Word and element location data:
** Begin **
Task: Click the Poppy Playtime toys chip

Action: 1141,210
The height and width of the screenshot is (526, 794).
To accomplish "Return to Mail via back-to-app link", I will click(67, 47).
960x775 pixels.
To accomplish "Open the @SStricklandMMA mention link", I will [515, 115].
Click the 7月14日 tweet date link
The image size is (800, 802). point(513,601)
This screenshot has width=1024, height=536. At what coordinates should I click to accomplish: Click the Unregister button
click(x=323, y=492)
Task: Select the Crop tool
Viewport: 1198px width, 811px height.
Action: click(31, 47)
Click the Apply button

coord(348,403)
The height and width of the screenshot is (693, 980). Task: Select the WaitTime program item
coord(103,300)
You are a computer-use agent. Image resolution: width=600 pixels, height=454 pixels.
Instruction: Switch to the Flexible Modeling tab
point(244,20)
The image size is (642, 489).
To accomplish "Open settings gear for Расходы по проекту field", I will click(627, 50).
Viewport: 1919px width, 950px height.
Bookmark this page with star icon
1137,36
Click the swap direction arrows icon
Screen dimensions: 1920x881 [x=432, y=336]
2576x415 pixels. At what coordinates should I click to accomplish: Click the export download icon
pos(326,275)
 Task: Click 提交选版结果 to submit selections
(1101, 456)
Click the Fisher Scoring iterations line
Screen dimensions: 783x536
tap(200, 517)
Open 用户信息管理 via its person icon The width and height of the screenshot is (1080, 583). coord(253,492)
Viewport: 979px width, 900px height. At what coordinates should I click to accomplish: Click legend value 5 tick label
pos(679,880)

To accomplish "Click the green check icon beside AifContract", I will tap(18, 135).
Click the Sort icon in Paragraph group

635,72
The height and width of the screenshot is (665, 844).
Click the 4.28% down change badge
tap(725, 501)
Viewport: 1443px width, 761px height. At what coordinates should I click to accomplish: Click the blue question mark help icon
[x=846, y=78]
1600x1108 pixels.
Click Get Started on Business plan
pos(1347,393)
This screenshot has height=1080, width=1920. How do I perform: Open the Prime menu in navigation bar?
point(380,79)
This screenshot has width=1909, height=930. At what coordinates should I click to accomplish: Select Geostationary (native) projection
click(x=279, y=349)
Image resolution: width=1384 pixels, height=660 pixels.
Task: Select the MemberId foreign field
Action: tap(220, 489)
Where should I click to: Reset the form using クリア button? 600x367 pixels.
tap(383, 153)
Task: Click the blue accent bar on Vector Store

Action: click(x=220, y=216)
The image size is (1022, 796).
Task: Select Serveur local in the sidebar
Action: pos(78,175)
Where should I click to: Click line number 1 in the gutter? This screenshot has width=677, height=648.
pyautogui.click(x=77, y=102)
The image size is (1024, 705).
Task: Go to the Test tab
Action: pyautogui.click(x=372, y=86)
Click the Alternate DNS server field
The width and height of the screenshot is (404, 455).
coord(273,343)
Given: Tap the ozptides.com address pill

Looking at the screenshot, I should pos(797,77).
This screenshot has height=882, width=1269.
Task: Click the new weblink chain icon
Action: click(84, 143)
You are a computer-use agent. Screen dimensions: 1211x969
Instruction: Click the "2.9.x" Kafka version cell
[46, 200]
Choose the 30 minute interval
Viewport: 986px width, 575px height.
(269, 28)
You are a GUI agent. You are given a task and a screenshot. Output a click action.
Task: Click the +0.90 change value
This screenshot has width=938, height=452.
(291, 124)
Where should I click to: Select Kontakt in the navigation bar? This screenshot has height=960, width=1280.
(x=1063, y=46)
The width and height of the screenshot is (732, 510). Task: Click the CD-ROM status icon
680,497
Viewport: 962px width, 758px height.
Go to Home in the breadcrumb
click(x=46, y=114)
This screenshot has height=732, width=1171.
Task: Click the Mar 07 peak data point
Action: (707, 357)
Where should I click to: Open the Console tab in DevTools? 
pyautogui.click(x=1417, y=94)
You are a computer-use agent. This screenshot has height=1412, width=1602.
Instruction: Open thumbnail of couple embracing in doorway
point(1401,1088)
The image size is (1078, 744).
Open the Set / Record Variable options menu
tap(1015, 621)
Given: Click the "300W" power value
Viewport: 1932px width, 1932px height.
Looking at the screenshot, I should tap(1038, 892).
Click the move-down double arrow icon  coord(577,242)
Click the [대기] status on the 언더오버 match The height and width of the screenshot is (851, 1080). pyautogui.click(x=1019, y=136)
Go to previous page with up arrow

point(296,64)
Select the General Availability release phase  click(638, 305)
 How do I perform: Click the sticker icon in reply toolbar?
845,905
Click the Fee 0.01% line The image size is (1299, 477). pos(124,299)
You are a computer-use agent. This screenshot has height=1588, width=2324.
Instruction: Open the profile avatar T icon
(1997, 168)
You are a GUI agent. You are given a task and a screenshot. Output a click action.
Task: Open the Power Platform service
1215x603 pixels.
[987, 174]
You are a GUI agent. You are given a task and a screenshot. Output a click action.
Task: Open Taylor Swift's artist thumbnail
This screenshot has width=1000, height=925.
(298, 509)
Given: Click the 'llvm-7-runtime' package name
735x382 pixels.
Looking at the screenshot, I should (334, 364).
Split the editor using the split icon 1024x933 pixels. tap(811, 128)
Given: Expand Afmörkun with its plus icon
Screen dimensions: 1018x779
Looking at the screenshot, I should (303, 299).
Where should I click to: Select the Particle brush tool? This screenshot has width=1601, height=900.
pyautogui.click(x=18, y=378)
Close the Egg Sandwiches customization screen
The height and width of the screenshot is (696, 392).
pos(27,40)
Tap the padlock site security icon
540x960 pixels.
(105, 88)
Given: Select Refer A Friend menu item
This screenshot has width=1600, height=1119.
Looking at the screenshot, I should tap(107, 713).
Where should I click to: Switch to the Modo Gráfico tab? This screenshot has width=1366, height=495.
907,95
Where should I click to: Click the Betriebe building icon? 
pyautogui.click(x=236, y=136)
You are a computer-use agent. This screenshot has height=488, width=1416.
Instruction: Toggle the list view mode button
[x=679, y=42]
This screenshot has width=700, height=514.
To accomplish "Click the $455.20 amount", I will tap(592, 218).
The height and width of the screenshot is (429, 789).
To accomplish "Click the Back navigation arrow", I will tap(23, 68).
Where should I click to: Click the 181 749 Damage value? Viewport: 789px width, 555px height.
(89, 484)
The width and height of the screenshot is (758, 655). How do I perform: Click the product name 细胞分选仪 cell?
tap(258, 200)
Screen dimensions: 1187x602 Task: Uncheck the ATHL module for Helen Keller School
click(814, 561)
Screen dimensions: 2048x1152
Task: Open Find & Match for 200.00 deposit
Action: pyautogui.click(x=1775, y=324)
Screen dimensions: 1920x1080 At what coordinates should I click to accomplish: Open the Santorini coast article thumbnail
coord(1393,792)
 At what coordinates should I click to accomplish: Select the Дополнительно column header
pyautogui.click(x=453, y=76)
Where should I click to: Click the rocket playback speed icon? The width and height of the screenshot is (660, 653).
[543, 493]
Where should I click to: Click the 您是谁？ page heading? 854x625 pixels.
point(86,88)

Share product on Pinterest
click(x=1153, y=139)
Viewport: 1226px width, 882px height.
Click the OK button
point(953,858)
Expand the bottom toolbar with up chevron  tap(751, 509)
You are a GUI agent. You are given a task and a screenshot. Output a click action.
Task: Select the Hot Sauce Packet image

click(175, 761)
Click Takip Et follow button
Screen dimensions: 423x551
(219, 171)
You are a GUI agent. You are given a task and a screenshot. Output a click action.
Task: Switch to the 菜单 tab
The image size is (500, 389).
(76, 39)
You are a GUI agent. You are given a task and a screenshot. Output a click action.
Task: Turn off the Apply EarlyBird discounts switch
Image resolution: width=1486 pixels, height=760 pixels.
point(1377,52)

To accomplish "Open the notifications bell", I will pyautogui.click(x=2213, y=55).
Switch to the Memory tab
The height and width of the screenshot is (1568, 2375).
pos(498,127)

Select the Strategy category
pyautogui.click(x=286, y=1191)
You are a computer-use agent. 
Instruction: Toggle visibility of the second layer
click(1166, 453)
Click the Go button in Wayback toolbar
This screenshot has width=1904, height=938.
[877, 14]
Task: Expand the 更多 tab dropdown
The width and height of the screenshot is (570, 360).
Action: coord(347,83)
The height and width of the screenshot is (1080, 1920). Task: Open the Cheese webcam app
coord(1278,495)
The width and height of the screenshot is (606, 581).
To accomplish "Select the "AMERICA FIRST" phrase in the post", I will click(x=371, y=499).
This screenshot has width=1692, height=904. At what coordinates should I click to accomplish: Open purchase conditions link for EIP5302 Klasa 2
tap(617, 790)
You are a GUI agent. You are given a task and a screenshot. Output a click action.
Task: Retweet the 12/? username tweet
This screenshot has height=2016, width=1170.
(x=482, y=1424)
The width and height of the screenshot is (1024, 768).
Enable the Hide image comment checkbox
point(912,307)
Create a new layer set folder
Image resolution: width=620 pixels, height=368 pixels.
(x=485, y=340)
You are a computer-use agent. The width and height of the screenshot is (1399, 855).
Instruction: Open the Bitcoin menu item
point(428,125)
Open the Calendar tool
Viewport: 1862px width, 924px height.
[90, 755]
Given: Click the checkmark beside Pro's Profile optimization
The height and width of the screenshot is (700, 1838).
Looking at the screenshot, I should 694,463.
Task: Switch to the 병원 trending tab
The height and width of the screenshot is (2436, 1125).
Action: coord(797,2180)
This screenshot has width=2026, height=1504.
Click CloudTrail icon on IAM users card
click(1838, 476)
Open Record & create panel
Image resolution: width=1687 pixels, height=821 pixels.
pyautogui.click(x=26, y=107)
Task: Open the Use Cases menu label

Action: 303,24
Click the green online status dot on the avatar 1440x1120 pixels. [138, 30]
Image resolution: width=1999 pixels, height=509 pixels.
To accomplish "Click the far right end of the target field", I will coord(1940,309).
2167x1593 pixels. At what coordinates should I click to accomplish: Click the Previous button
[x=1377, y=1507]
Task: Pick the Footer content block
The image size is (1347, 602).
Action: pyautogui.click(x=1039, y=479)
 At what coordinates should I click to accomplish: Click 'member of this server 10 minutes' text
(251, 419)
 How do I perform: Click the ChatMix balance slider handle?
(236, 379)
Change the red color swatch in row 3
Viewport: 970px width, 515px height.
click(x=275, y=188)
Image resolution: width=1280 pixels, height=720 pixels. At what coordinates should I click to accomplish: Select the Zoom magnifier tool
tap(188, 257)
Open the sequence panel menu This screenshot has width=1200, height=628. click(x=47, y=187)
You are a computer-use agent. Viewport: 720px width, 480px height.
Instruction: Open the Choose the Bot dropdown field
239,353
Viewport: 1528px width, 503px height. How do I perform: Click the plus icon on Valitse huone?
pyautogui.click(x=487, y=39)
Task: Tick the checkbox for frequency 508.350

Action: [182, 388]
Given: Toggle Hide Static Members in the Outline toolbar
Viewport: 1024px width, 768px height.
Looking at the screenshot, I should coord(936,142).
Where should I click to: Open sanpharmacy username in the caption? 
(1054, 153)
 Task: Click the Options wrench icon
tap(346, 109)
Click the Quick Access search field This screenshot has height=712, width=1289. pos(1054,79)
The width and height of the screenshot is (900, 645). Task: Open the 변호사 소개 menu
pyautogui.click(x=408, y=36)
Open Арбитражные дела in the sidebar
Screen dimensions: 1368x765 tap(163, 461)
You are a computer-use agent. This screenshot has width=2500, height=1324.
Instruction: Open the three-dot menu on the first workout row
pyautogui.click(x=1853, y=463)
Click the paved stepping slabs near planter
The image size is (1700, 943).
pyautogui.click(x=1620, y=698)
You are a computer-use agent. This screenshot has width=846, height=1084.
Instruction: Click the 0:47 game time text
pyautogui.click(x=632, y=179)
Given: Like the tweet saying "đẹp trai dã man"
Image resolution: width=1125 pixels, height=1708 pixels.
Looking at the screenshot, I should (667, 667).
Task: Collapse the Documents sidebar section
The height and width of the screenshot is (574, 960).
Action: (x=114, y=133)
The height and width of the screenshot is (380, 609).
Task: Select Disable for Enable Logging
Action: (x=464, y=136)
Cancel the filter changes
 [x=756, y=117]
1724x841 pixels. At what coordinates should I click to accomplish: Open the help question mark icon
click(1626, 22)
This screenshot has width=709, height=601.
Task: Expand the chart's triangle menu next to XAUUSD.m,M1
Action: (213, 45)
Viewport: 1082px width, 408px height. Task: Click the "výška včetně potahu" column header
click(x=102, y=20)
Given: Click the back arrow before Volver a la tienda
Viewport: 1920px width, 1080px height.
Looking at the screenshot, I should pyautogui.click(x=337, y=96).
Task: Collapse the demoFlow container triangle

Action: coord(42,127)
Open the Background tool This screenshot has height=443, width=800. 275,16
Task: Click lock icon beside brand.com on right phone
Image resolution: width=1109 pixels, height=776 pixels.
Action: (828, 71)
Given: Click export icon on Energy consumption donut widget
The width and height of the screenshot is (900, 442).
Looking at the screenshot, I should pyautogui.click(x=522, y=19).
** End **
To do -> Which lines of the records contain the string "Apply"? Pick out each one and copy it in full.

Solved problem ->
Click the Apply button
Task: Turn off the Apply EarlyBird discounts switch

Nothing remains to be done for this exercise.